Woah…that was…heavy. It's so weird, whenever you hear normally unserious people say stuff like that it really just makes you go- -
"Damn…" I muttered softly, feeling a familiar wetness begin to form in the corner of my eyes. "I-I don't know what to say to that. I wish I knew but I'm not super good with words…"
"You don't have to say anything at all...though a yes wouldn't hurt," Aqua replied, a small smile rising on her face before she reached out and patted my hand. "We're more than just your teammates, Jack. We're your family! And I promise that we will do everything in our power to help you."
Family. Just like what Darkness said. Aqua thought that too apparently. Does that also mean…?
I was given my answer when I felt two, skinny arms snake their way around my torso and looked down to find a certain Crimson Demon giving me a bright, silly smile, her red eyes glowing in a more subdued intensity compared to when she was blowing hot air over the monks' past treatment towards me.
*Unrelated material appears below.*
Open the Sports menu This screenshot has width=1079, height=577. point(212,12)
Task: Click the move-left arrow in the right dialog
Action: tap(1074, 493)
"Ditto, in case it wasn't clear yet," She chuckled, and suddenly I felt...strange. Happy, honestly, more so than I expected given the goddamn emotional rollercoaster the last ten minutes had presented me...but happy all the same. The girls were my family now, and nothing was going to change that.
And as Aqua and Darkness joined in on the group hug, I closed my eyes and allowed myself to cry. Not the normal dry heaving, ugly kind of crying I was usually mocked for but simply the silent happy cry. My mascara was almost definitely runny as all hell at this point but I couldn't care less as, for once in both my lives, I felt safe. And I made sure to let them know it with two simple words, even if they were going to correct me for it immediately after I said them:
"Thank you…"
Okay, now THIS is officially my longest chapter yet. Not that that's a bad thing necessarily, but still, over 14,000 words? Dang...my partner and I write too much for our own good sometimes.
So yeah, while maybe not the emotionally-charged make-up fight some of you wanted between Jack and Kazuma, I felt this would make for a great substitute while still achieving the same goal. Truthfully, my buddy and I preferred having the two as bickering "frenemies" rather than just flat-out enemies. Hell, the whole reason I even made this crossover in the first place was because I felt Jack had enough similarities to Kazuma while still being unique enough to hold his own. They won't be besties of course, more like..."playful rivals"? Or maybe just plain old rivals actually. Either way, there's other people out there to serve as antagonists for Jack, like a certain ex-magic sword wielder perhaps, hmmm?
Also, I threw in that little paragraph about Jack supposedly being mistaken about Earth getting conquered a third time as a means of addressing the time he did take over in an alternate timeline. I haven't forgotten about that little detail, guys, I swear. I'm still brainstorming how/when it'll come up in future conversation so I wrote that bit in as a temporary placeholder until I do. Just be patient please.
Well, I believe that just about covers my after-chapter thoughts. Swood on, everyone!